What to produce> In the records that follow, locate every line with "agent" and extract it.

Data extract>
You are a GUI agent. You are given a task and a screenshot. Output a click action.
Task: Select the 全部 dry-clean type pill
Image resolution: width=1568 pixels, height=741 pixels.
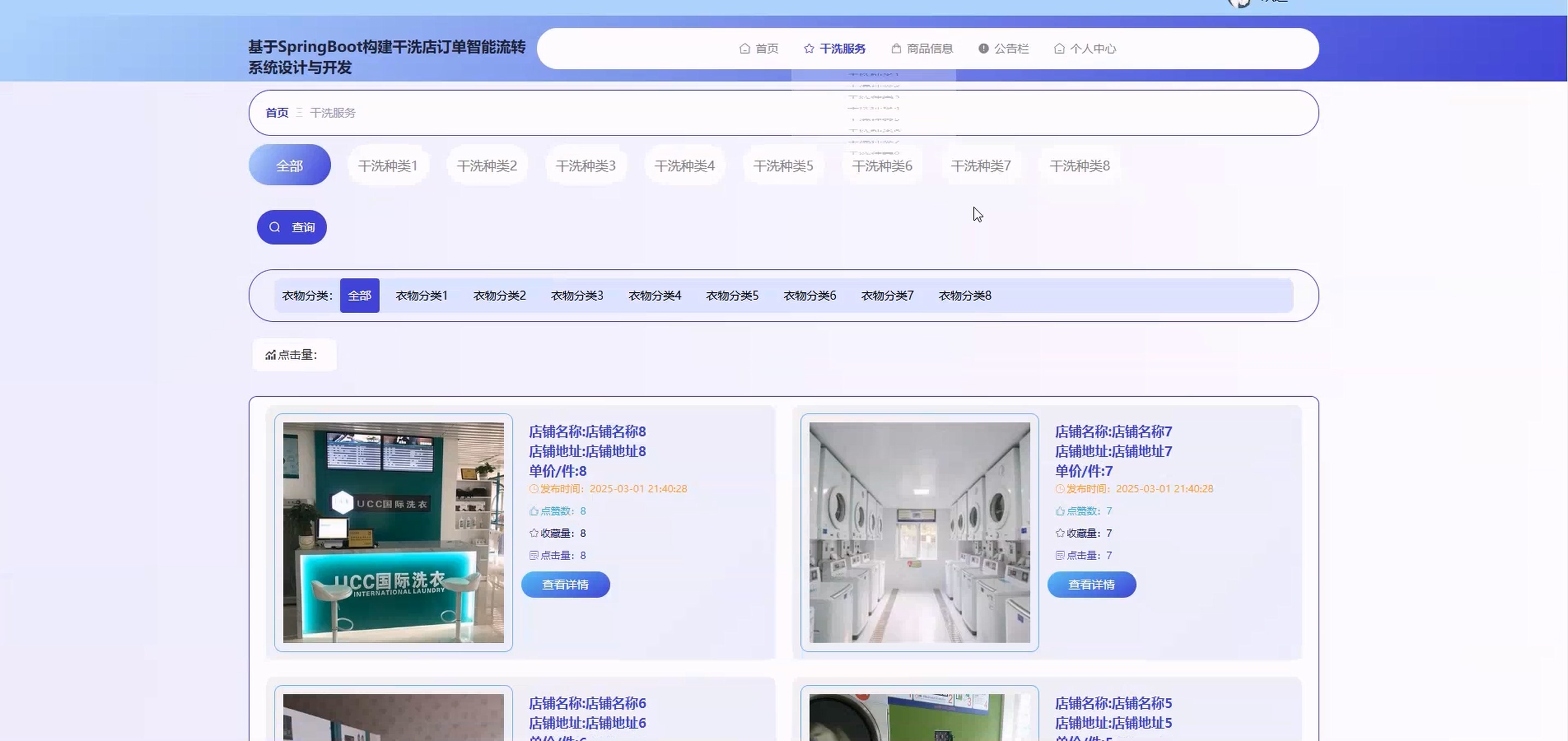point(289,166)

--

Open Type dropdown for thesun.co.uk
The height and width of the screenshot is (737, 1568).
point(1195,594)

==

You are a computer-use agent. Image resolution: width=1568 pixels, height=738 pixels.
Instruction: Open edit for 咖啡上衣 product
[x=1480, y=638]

Task response>
You are a GUI agent. You are given a task and a screenshot. Output a click action.
You are a computer-use agent. Image resolution: width=1568 pixels, height=738 pixels.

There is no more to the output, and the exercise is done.